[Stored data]
- - - - - - -

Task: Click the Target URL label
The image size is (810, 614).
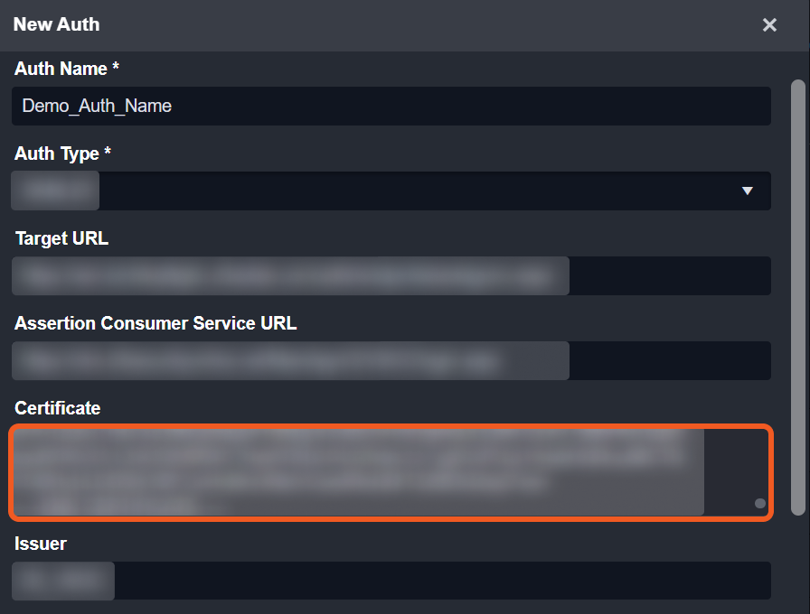Action: pyautogui.click(x=61, y=238)
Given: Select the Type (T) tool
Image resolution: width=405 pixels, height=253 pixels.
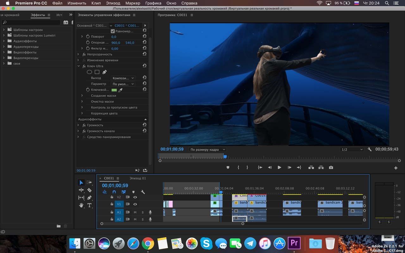Looking at the screenshot, I should coord(89,205).
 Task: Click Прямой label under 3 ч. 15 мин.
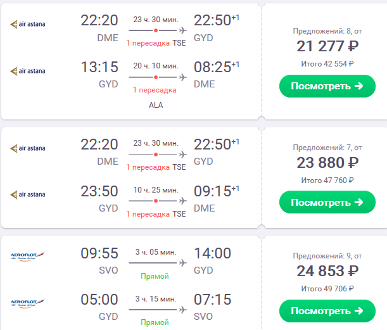155,323
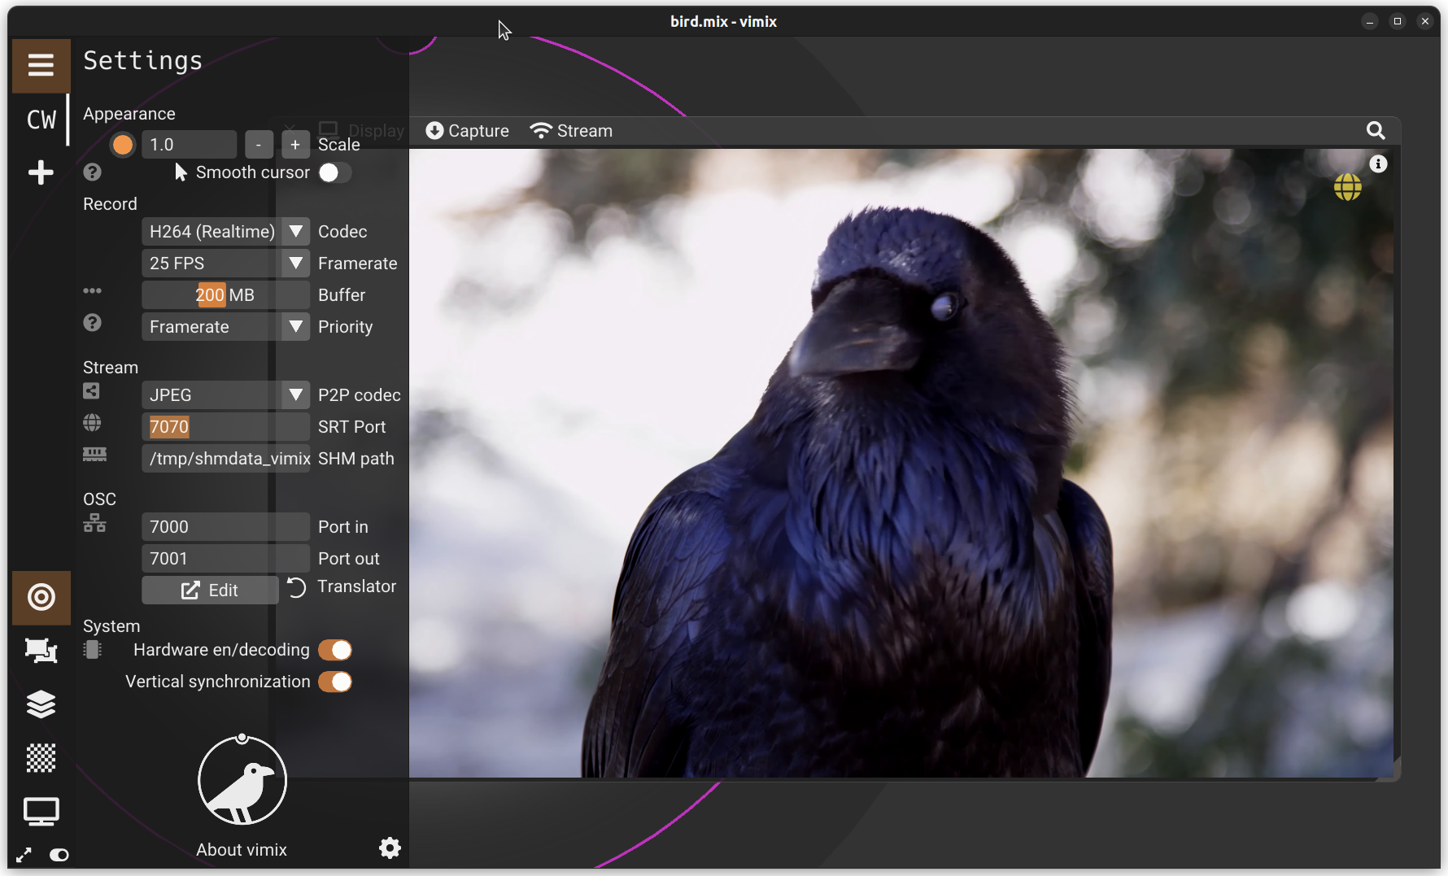
Task: Click the plus icon to add source
Action: 41,172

- - - - - - -

• [THE TASK]: Your answer must be an exact copy of the records, minus any pictures.

• [RESULT OF THE EXERCISE]:
Task: Click the Target URL label
The image size is (810, 614).
Action: pyautogui.click(x=61, y=238)
Given: Select the Type (T) tool
Image resolution: width=405 pixels, height=253 pixels.
Looking at the screenshot, I should coord(89,205).
 Task: Click Прямой label under 3 ч. 15 мин.
155,323
Task: Click the plus icon to add source
Action: 41,172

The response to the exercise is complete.